Porous graphitic carbon columns achieve high speed, high efficiency HPLC separations at ultra-high temperatures
Thermo Electron introduces a new range of HPLC applications at ultra-high temperatures using Hypercarb (porous graphitic carbon) columns.
The use of ultra-high temperatures (up to 200C) in reversed phase liquid chromatography (RP-HPLC) has several advantages: higher peak capacity - at higher temperatures solvent viscosity is reduced, which enhances the mass-transfer between mobile and stationary phases resulting in higher efficiencies, providing sharper peaks and increased peak capacity; higher sensitivity - because more efficient peaks and shaper peaks are obtained at high temperatures, there is an improvement in peak height, therefore better signal-to-noise ratio; and higher speed - at high temperature backpressure is reduced thus higher flow rates can be utilised for fast separations without compromising efficiency.
Columns packed with modified silicas, which are generally used in RP-HPLC, should not be used above 60 to 80C.
At these extreme temperatures, hydrolysis of the organosilane bond or dissolution of the silica may occur.
Hypercarb media is the ideal stationary phase for high temperature HPLC, since it is not affected by physical or chemical degradation at high temperature regardless of mobile phase used.
Hypercarb is 100% carbon, which is chemically very stable and robust, and therefore can be routinely used up to 200C under either isothermal or temperature gradient conditions.

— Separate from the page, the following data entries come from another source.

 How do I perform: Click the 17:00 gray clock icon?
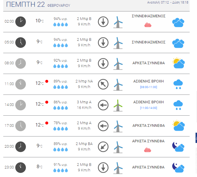click(x=21, y=126)
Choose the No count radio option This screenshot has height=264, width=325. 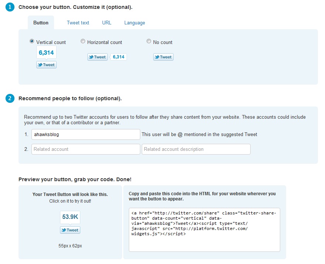pyautogui.click(x=149, y=41)
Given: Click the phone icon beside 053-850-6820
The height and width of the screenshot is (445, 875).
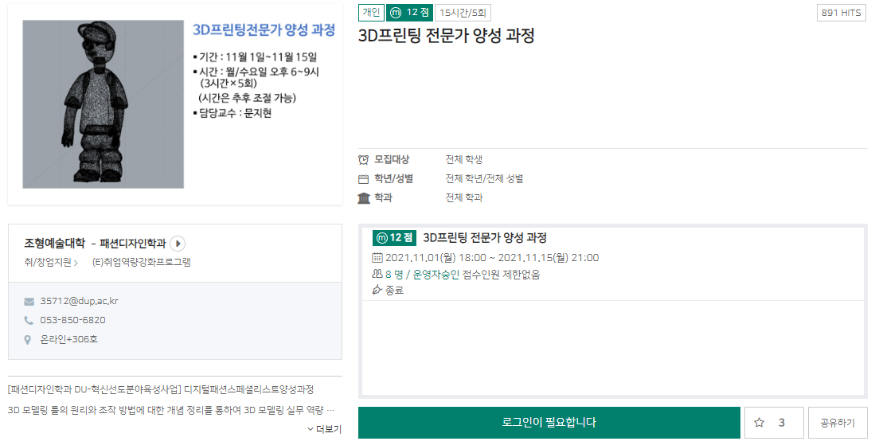Looking at the screenshot, I should [x=29, y=321].
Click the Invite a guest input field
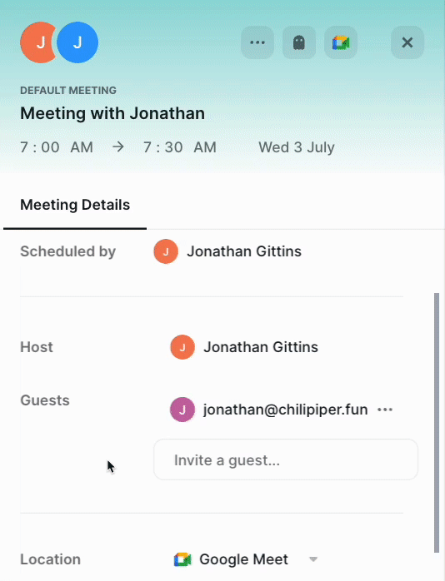 (x=286, y=459)
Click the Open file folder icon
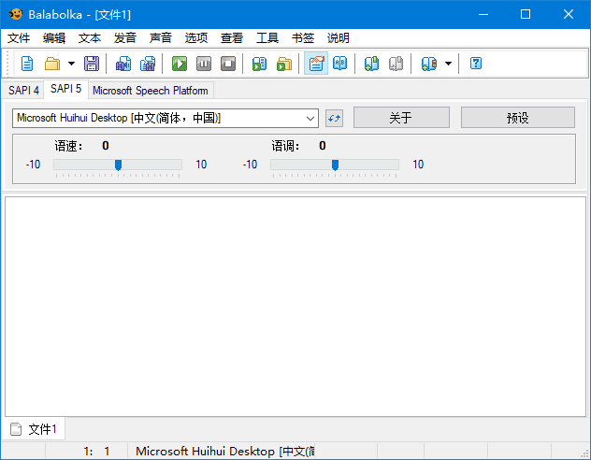The image size is (591, 460). 52,64
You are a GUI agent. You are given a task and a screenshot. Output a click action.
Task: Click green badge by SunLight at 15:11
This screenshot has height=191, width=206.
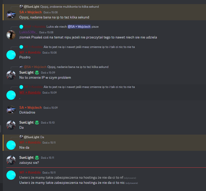point(37,157)
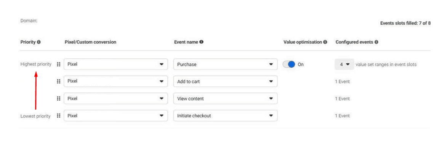Click drag handle icon for Initiate checkout row
The width and height of the screenshot is (447, 151).
click(x=58, y=116)
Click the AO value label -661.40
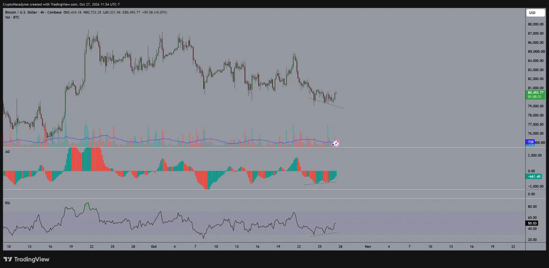This screenshot has height=268, width=549. click(x=535, y=176)
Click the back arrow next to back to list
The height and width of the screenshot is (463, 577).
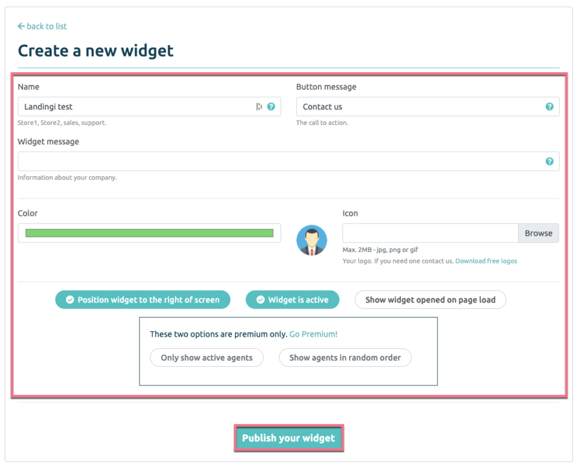(20, 26)
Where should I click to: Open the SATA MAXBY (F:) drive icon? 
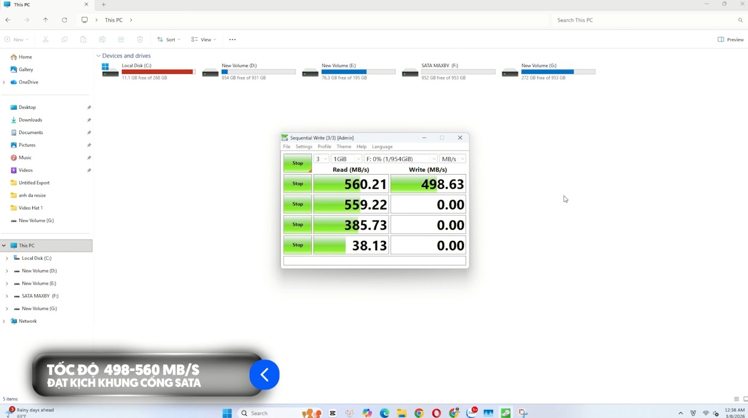pyautogui.click(x=410, y=72)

Thermo's new applications illustrate the use of temperature as a method development tool for the chromatographer in the environmental, pharmaceutical and other analytical laboratories.
They show how high temperatures or temperature gradients can be utilised to achieve fast, high efficiency separations.
The use of a mobile phase of pure water, combined with temperature gradients, is also demonstrated for the separation of very polar analytes on Hypercarb columns.
Hypercarb columns are available packed with 3, 5 and 7um particle sizes and in a range of hardware designs, internal diameters and lengths.